Pour la réception du roman, lire la biographie de Bao Ninh.
La terre des Âmes errantes
« Début décembre, les routes bourbeuses, misérables, s’effondraient, abandonnées par la paix, presque inutilisables. Elles s’enfonçaient lentement dans la terre, s’effaçaient sous les arbres, dans les herbes touffues. C’était dur, pénible au-delà de toute expression de voyager dans ce climat sur ces routes. » p.19
Le Chagrin de la guerre s’ouvre sur la terre des Âmes hurlantes, en 1976, à la saison des pluies. Kien revient sur le champ de bataille. « L’eau tombait lentement, goutte à goutte, sur les sacs en nylon empilés sur le plancher du camion. Les sacs contenaient les os des combattants. » p.20
« Kiên se recroquevillait sous un manteau de feuilles […] il regardait le torrent bondir, vide de désirs, de pensées […] son âme errait sans port d’attache, dérivait ».
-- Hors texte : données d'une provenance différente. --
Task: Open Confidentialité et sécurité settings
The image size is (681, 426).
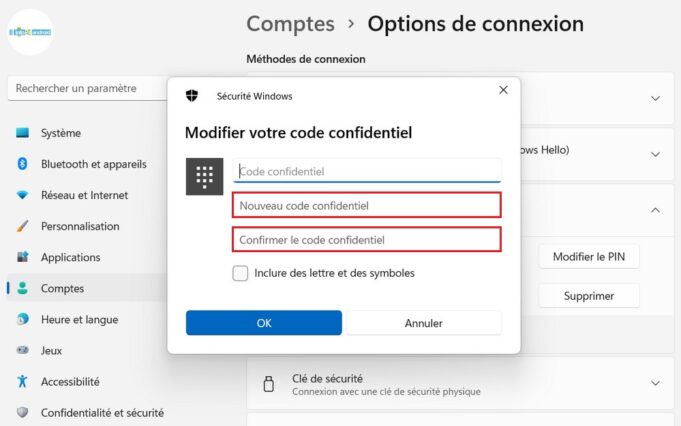Action: click(x=101, y=412)
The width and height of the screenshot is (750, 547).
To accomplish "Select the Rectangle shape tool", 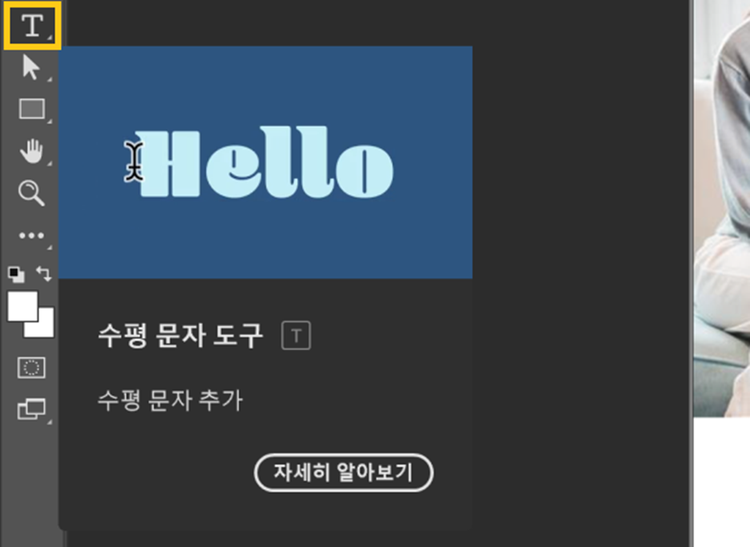I will pos(32,109).
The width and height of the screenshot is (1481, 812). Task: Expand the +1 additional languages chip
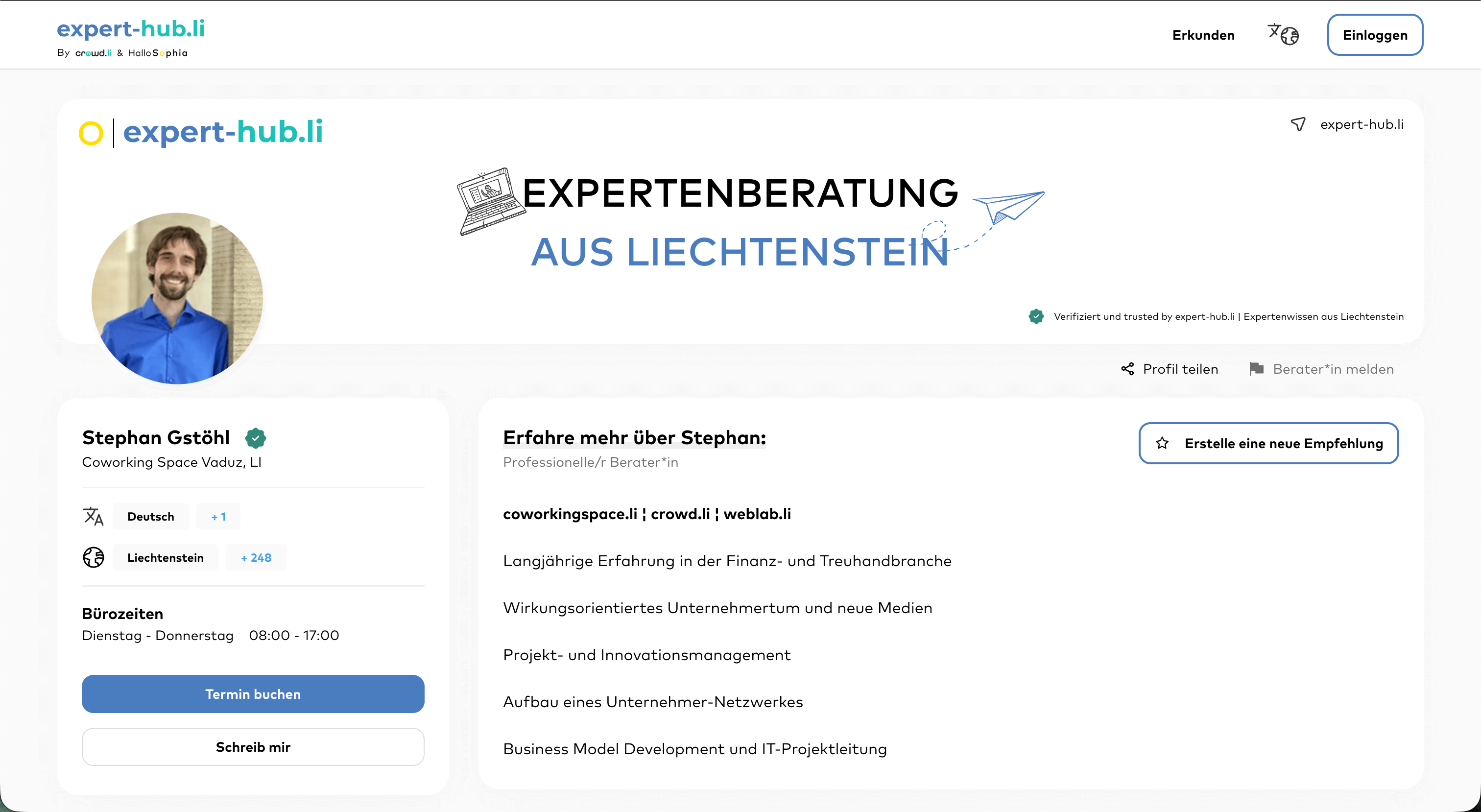pos(218,516)
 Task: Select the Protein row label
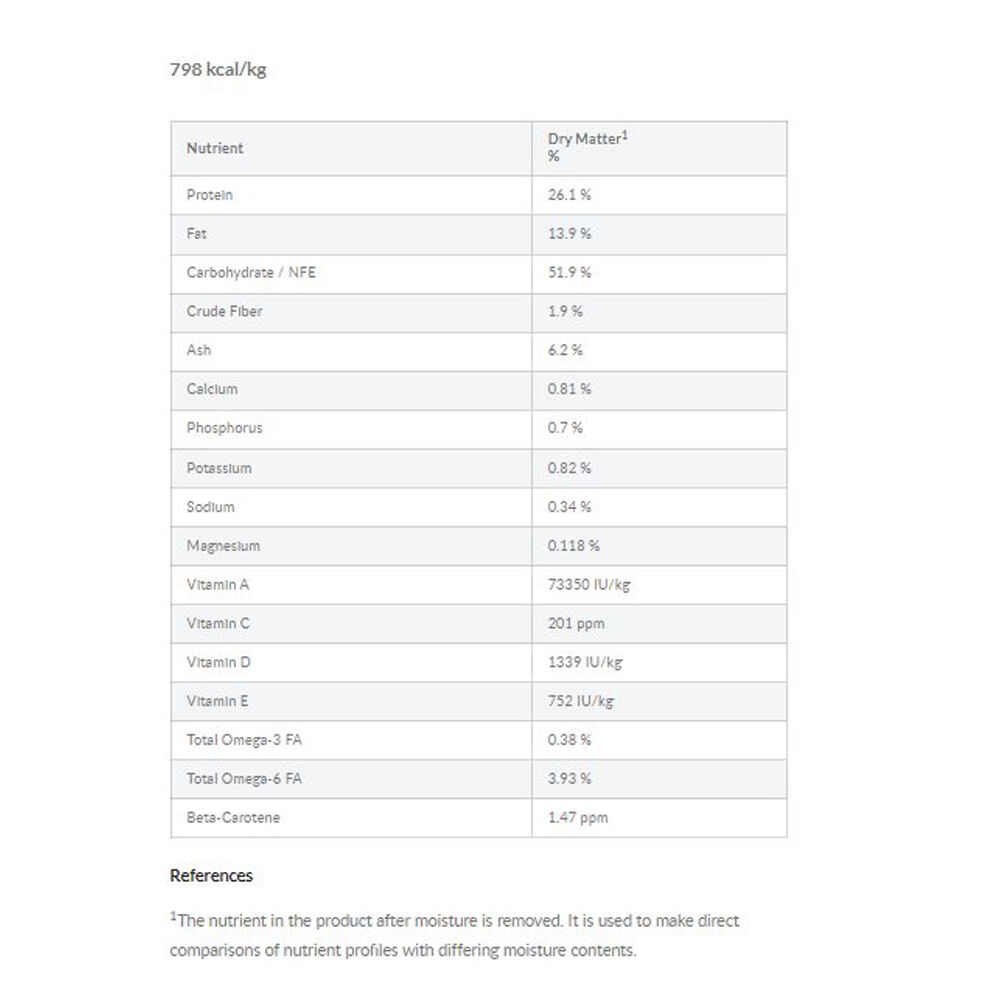click(x=209, y=195)
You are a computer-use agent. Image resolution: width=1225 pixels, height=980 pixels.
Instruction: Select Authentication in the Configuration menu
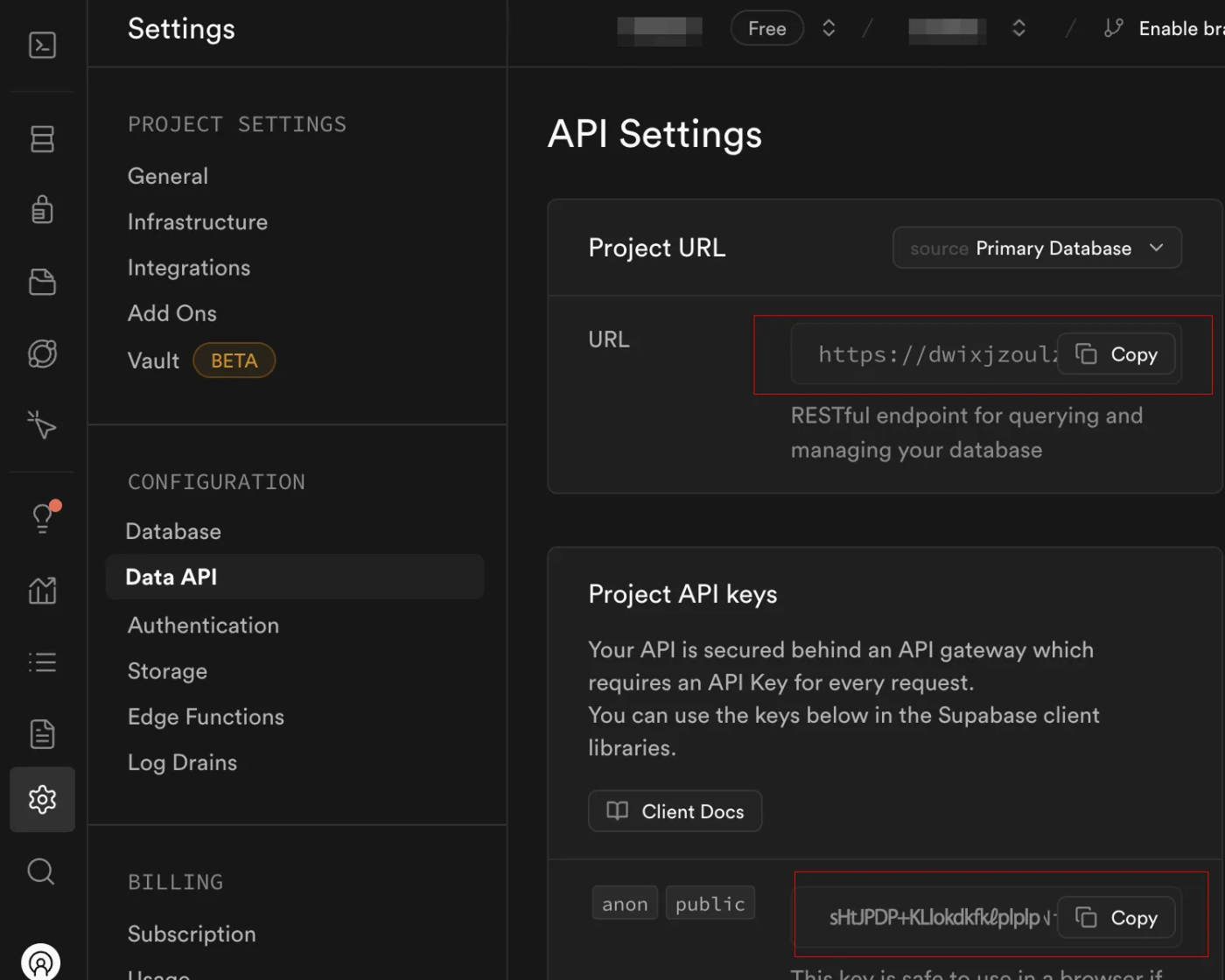pyautogui.click(x=203, y=625)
Kiên est l’un des rares rescapés du 27ème bataillon de l’armée nord-vietnamienne, encerclé ici même, sur le front B3 en 1969. « Une bataille terrifiante, cruelle, sauvage… Un soleil éclatant, un vent violent. La jungle saturée d’essence flambait. Un feu infernal. » p.20
Nul triomphalisme, nul sentiment d’héroïsme. L’humeur de Kiên est à la pluie, à l’angoisse, au désarroi.
La pluie, présente dès les premières pages, imprègne toute l’œuvre. Une pluie réelle et symbolique : « la pluie submergeait la jungle », « la pluie tombait […]. Il faisait noir, mouillé, lugubre. Le ciel et la terre semblaient enfermés, écrasés », « la pluie monotone, tiède, désolée », « souvent il pleuvait à verse, parfois la pluie tombait par à coups, brutale, précipitée, jamais il n’y eut une nuit sans pluie », « il pleuvait nuit et jour », « la pluie sempiternelle, tétanisante »…
Allers et retours dans le temps et l’espace
En avançant dans le récit, on découvre la structure de ces 300 pages denses, à peine coupées de quelques blancs, comme les respirations nécessaires à ce long processus d’accouchement des années de guerre. L’impression de désordre spatial et temporel est liée aux impératifs de la mémoire qui dicte le choix narratif.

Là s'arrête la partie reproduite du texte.